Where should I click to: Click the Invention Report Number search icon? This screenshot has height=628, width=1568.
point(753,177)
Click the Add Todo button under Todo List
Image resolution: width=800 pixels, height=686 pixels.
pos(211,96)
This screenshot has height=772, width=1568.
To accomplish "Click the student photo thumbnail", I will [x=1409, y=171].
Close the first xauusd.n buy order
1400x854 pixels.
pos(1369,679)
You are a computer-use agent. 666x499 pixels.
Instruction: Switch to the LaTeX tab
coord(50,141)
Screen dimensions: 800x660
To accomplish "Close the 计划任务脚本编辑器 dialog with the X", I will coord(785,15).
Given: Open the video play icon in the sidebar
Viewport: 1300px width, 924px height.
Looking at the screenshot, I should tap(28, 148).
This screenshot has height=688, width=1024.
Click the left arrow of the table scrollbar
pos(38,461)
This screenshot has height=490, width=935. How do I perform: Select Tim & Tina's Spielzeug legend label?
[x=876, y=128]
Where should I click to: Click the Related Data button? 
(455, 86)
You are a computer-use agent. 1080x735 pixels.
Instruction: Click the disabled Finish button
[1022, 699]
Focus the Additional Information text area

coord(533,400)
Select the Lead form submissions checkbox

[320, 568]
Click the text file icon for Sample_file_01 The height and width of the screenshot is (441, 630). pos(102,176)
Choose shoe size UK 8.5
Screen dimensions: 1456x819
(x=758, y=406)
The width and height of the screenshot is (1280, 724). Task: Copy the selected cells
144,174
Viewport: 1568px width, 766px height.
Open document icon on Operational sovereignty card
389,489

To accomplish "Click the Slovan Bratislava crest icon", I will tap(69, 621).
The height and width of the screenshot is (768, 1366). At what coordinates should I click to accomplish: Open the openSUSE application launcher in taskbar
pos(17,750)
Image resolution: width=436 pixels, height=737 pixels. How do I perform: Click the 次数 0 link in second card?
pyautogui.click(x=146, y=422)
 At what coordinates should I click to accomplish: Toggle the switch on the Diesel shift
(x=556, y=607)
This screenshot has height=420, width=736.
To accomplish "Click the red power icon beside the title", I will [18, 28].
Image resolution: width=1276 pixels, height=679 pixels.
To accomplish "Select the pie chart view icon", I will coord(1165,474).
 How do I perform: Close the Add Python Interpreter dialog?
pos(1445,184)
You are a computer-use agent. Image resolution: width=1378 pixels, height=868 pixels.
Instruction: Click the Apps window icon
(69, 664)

· · · ·

## WHAT IS BEING ASKED
Show all lines in the entries above where the string "computer" appears.

## ANSWER SECTION
You are a computer-use agent. 666x499 pixels.
You are a computer-use agent. 1080x735 pixels.
You are a computer-use agent. Image resolution: width=1378 pixels, height=868 pixels.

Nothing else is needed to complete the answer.